Lewis omitted campaign funds in FEC report
Rep. Jerry Lewis (R-Calif.) failed to report to the Federal Election Committee (FEC) a $276,614 gain in campaign funds invested in stock incurred just days before last year’s election.
{mosads}Lewis yesterday acknowledged the omission in a one-paragraph note to the FEC in response to a letter the agency sent him on May 22.
To help GOP efforts late in the campaign, Lewis cut the National Republican Congressional Committee (NRCC) a $335,000 check Oct. 30. The payment from a T. Rowe Price account “simultaneously triggered” a sale of a large amount of stock, according to Lewis’s memo and his spokesman, Jim Specht. Because Lewis invested the campaign money in large chunks of stock, he was forced to liquefy a large piece of the campaign holdings to contribute to the NRCC, Specht explained.
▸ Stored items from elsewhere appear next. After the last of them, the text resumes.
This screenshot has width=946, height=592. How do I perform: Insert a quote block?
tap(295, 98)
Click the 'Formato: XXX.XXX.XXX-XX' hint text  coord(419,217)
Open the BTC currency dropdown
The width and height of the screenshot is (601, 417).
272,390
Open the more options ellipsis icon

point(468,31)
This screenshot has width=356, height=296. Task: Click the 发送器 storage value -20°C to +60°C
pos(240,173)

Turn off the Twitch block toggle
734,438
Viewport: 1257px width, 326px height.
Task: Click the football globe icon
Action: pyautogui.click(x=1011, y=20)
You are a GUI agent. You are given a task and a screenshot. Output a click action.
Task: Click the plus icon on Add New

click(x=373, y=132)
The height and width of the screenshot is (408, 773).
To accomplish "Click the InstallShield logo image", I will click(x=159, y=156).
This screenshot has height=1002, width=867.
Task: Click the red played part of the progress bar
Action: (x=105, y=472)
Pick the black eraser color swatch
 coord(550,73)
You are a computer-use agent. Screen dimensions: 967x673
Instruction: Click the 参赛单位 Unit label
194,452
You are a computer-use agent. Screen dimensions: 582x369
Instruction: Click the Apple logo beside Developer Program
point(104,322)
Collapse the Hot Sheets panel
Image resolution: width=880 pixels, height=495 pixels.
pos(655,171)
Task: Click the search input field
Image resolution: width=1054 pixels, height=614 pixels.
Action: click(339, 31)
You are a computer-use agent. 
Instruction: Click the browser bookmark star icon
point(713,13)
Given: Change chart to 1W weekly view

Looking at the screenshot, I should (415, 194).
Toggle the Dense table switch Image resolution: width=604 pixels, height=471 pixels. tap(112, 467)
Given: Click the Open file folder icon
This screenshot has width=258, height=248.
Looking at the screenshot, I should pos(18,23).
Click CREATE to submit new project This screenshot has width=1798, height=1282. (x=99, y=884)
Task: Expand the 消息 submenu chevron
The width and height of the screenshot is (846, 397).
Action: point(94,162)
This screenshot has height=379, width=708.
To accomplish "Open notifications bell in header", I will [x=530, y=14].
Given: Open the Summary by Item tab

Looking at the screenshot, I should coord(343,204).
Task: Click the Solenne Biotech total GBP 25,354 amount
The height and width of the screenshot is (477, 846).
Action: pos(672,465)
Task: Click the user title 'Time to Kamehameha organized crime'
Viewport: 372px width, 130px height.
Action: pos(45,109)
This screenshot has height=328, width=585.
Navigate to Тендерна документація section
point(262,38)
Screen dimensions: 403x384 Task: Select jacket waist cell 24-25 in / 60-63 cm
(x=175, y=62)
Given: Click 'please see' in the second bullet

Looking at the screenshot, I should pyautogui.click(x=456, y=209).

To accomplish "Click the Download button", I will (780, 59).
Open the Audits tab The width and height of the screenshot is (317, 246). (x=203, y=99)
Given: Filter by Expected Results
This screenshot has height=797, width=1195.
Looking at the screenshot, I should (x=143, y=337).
Lewis’s campaign committee received a 1099-B report of the stock sale that included the total gain information this year and is now amending its report to reflect the net gain in the value of the stock, the campaign committee noted in the letter to the FEC.
According to his FEC records, Lewis paid the IRS $108,190 in taxes in March. It is unclear whether that amount includes taxes he owes on the Oct. 30 gain and whether Lewis’s campaign first contacted the FEC about the discrepancy or whether the agency contacted him. Specht said he did not know whether the campaign paid those taxes and referred additional questions to Lewis’s campaign lawyer at William & Jensen.
“The committee contacted the FEC to inform them of the oversight and to properly report the sale in an amendment,” the committee said in its FEC letter.
Earlier this year, The Hill reported that the FEC planned to review whether Lewis’s campaign committee violated election laws by failing to disclose contributions within a 48-hour deadline.
Specht said the committee waited until now to report the amount of the gain to the FEC because it took a long time to determine the exact amount.
It is legal for members of Congress to invest campaign funds in stock and several do, said Ken Gross, an election lawyer at Skadden Arps. But, as in every other stock-related investment, it is risky because a campaign can lose money just as easily as it can gain it.
“Any profits can be used for campaign purposes…but you roll the dice,” Gross said. “It also can be used for other expenses associated with official duties such as legal defense needs.”
Specht said Lewis has been investing his campaign funds in stocks for years. Even so, Lewis no doubt welcomed the extra infusion the stock took in during the last cycle when he paid nearly $1 million in legal fees associated with a Justice Department probe of his ties to a lobbying firm that received hundreds of millions of dollars in government contracts. Lewis, a prolific fundraiser, still has deep campaign pockets; his campaign committee’s cash on hand was $936,962 as of March 31.